Edit the material starting at the line containing "Open the share" and ending at the line containing "Action: pos(966,279)": replace "folder icon" with "folder symbol" and leave everything else unchanged. Return only those lines.
--- START ---
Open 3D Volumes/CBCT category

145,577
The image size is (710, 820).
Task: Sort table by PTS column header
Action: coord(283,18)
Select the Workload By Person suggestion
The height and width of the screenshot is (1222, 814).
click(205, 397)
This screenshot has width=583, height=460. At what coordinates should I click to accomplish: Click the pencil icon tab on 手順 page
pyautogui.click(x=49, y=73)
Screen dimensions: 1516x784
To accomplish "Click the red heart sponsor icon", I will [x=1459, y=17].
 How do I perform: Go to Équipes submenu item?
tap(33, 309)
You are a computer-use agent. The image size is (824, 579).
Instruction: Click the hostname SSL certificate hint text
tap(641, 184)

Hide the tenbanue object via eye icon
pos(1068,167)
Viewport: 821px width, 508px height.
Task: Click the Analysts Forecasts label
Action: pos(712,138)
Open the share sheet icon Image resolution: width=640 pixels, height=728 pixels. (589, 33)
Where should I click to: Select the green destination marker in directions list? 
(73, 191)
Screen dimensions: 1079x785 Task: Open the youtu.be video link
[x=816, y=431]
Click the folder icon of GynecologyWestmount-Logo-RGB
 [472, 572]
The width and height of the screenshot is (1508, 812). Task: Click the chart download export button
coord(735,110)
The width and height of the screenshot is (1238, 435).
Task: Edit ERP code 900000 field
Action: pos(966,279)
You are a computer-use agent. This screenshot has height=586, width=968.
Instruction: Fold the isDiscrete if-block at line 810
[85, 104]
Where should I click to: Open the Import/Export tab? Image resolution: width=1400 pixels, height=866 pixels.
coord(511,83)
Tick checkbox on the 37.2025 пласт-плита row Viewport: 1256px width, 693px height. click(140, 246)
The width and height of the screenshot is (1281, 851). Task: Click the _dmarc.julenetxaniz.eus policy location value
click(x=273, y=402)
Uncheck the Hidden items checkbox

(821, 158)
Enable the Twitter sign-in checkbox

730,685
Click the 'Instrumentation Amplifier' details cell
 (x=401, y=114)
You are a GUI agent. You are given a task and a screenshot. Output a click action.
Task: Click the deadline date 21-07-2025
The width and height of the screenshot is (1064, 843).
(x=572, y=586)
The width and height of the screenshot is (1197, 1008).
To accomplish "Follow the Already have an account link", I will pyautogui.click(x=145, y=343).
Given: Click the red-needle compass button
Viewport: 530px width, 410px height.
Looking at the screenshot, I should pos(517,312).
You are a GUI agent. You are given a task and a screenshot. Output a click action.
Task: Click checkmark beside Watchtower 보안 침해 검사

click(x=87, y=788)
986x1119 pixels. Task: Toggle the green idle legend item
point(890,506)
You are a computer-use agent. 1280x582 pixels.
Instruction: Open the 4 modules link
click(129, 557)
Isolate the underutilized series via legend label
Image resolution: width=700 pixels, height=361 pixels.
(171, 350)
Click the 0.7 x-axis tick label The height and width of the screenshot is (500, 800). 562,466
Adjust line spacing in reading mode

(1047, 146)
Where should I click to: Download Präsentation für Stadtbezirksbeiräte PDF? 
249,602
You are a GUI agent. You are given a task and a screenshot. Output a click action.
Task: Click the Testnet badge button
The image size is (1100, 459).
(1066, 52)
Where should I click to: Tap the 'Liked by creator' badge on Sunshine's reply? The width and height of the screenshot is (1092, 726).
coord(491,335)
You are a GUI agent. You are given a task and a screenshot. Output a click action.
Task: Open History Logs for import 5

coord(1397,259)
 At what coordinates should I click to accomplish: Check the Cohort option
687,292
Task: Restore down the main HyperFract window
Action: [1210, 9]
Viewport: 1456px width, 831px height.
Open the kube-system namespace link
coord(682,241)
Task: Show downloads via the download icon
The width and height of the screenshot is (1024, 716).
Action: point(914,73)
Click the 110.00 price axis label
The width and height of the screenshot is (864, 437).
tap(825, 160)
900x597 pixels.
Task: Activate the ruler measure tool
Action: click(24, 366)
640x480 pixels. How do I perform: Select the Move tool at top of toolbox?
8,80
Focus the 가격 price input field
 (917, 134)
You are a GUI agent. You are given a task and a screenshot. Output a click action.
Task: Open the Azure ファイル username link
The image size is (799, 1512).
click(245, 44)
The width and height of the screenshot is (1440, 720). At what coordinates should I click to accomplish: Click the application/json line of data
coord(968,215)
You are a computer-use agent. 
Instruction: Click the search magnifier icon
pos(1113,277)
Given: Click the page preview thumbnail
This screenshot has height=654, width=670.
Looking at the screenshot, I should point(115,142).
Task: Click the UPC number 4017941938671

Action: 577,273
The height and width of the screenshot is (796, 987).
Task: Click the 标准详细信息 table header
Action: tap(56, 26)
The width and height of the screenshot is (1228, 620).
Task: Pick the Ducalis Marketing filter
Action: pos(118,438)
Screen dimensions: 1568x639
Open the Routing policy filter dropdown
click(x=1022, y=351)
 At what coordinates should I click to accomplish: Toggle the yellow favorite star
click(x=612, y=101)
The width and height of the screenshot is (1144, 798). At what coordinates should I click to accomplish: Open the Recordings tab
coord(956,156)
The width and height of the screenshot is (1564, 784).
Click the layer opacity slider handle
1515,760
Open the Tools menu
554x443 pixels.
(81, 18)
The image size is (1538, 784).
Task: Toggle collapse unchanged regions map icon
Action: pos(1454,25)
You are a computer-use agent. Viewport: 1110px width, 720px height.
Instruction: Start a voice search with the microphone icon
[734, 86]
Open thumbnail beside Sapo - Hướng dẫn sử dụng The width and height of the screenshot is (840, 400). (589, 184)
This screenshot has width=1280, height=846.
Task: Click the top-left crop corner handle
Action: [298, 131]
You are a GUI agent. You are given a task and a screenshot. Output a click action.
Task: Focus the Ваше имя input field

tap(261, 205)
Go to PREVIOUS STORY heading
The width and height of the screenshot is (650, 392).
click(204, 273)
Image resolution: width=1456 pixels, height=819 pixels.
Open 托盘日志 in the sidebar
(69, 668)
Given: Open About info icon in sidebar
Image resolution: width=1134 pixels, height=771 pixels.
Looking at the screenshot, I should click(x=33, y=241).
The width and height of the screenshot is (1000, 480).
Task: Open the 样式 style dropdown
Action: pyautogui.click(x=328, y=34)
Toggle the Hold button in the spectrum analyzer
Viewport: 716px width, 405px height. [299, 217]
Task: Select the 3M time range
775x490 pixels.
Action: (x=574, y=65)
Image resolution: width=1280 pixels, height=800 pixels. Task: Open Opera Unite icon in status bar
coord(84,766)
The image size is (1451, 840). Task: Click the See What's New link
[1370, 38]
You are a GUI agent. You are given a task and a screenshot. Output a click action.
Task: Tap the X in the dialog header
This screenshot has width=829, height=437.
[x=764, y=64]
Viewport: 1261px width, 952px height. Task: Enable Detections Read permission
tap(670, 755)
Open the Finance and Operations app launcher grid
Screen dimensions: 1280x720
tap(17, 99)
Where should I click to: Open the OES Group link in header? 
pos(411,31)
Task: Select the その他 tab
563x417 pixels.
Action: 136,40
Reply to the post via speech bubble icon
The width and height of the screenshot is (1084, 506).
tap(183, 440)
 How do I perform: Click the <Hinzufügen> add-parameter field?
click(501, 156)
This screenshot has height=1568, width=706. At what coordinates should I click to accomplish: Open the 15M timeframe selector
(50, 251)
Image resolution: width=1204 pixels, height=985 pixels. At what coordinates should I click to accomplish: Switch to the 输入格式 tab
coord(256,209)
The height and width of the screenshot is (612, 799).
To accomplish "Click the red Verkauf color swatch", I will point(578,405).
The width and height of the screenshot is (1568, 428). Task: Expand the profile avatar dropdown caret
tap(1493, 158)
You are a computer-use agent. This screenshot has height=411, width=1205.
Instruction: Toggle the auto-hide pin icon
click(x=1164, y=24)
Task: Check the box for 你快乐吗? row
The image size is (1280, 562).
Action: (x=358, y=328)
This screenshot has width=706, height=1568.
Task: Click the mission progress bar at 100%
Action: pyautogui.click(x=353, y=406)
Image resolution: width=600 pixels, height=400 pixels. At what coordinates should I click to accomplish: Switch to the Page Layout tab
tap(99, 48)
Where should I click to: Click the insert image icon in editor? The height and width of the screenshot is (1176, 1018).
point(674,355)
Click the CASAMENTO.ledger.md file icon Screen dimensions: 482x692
--- END ---
Answer in full:
Open the share sheet icon Image resolution: width=640 pixels, height=728 pixels. (589, 33)
Where should I click to: Select the green destination marker in directions list? 
(73, 191)
Screen dimensions: 1079x785 Task: Open the youtu.be video link
[x=816, y=431]
Click the folder symbol of GynecologyWestmount-Logo-RGB
 [472, 572]
The width and height of the screenshot is (1508, 812). Task: Click the chart download export button
coord(735,110)
The width and height of the screenshot is (1238, 435).
Task: Edit ERP code 900000 field
Action: pos(966,279)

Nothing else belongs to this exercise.